The Rabbi of Guildford, Alex Goldberg, agreed that the Covid pandemic was a "hard time", particularly for families who had lost loved ones.
The Jewish community in Surrey reached the consensus that "preserving life came first", and that honouring the dead should take place "as much as possible" under restrictions, he said.
He added that religious practices for handling bodies were adapted to protect people from infection, but said "bodies were released very quickly and burials were done very quickly".
'Strange feeling'
Father Felix Smith, a vicar for the South Lancing and Sompting, and Lancing with Coombes parishes, said he found himself doing "lots and lots of funerals" where restrictions allowed.
Often funerals took place entirely at the graveside to allow more people to attend under social distancing rules, but he said this did not feel like a "proper" funeral for some, as no wake took place.
The Church of England vicar described feeling "particularly weighed down" by funerals in the pandemic.
This "little bit of a strange feeling" was brought on by having "almost no break between these funerals" and the services becoming "almost the only ministry that we were doing", he said.

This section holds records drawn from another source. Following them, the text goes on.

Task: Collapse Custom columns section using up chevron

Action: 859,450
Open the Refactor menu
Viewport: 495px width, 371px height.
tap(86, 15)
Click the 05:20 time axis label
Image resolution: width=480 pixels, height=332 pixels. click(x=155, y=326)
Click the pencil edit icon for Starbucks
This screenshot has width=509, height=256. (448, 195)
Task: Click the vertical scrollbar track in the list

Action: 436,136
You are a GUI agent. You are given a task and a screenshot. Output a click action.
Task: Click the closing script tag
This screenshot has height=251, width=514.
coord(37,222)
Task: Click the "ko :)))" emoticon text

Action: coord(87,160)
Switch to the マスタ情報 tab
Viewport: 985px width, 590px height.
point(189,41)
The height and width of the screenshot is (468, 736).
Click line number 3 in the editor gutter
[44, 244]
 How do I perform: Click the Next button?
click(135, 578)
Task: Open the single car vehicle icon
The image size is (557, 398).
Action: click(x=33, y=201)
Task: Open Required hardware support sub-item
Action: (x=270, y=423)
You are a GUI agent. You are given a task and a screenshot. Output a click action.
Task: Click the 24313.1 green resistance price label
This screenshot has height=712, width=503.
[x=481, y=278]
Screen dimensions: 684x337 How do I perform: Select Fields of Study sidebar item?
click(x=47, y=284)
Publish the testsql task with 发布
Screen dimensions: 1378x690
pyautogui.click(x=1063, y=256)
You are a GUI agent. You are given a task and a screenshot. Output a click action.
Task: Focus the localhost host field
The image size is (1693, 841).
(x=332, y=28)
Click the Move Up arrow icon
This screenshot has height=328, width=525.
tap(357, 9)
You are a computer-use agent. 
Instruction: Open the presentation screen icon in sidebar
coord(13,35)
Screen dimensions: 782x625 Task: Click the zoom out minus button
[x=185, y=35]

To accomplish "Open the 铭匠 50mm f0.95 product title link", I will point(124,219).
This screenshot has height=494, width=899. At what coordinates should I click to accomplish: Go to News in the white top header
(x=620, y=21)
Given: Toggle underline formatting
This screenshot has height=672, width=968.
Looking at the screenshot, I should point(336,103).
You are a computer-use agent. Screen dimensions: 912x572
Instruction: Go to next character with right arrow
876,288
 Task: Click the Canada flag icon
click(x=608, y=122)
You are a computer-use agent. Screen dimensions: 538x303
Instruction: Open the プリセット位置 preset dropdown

Father Smith added that organising funerals over the phone was "very different" to discussing arrangements while sitting with families in their homes and looking at pictures of their departed loved ones.
"It makes a big difference because you can't make eye contact," he said.
"When someone is getting upset on the end of the phone it's a very different thing."
The vicar also said funerals during that period lacked physical touch, and therefore the expression of emotion of funerals in more normal times.
Wearing masks meant emotion was sometimes "difficult to convey", Mr Smith said.